## DOCUMENT EXCERPT
================
“They that can give up essential liberty to obtain a little temporary safety deserve neither liberty nor safety.” Benjamin Franklin, Historical Review of Pennsylvania, 1759
The news over the past week about our government collecting and “mining” information from phone companies and internet providers has been overwhelming. Some people question the validity of the information gathering in regards to the First and Fourth amendments of the Constitution – the promise of free speech and prohibitions against unreasonable search and seizure. Others find it a reasonable compromise of their rights in the ongoing war against terrorism.
When Britain’s Guardian newspaper published the classified U.S. document allegedly supplied by Edward Snowden, a non-government computer geek working for a contractor, it caught everyone by surprise – including government officials. Click HERE to view the document.
The order, issued by the U.S. Foreign Intelligence Surveillance Act (FISA) court, directs Verizon to provide an electronic copy of call data or metadata to the National Security Administration (NSA). Metadata includes the phone number of every caller and recipient; the unique serial number of the phones involved; the time and duration of each phone call; and potentially the location of each of the participants when the call happened.
That news was followed by the disclosure that the NSA and FISA, under a 2007 program call PRISM, have been tapping into Internet content controlled by Microsoft, Google, Facebook and other leading companies in an ongoing effort to mine communications involving at least one person believed to be overseas.
================
## DATA PROVIDED

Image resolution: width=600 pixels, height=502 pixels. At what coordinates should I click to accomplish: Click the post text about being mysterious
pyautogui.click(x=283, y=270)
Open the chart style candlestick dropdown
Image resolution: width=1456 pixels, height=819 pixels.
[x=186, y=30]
================
## PARTS OF THE EXERCISE
1/ In the surveillance article, which company does the FISA court order direct to give call data to the National Security Administration?
2/ Reproduce the surveillance article from "When Britain’s Guardian" up to and including "the call happened.", with "Verizon" changed to "the phone company".

## SOLUTIONS FOR EACH TASK
1/ Verizon

2/
When Britain’s Guardian newspaper published the classified U.S. document allegedly supplied by Edward Snowden, a non-government computer geek working for a contractor, it caught everyone by surprise – including government officials. Click HERE to view the document.
The order, issued by the U.S. Foreign Intelligence Surveillance Act (FISA) court, directs the phone company to provide an electronic copy of call data or metadata to the National Security Administration (NSA). Metadata includes the phone number of every caller and recipient; the unique serial number of the phones involved; the time and duration of each phone call; and potentially the location of each of the participants when the call happened.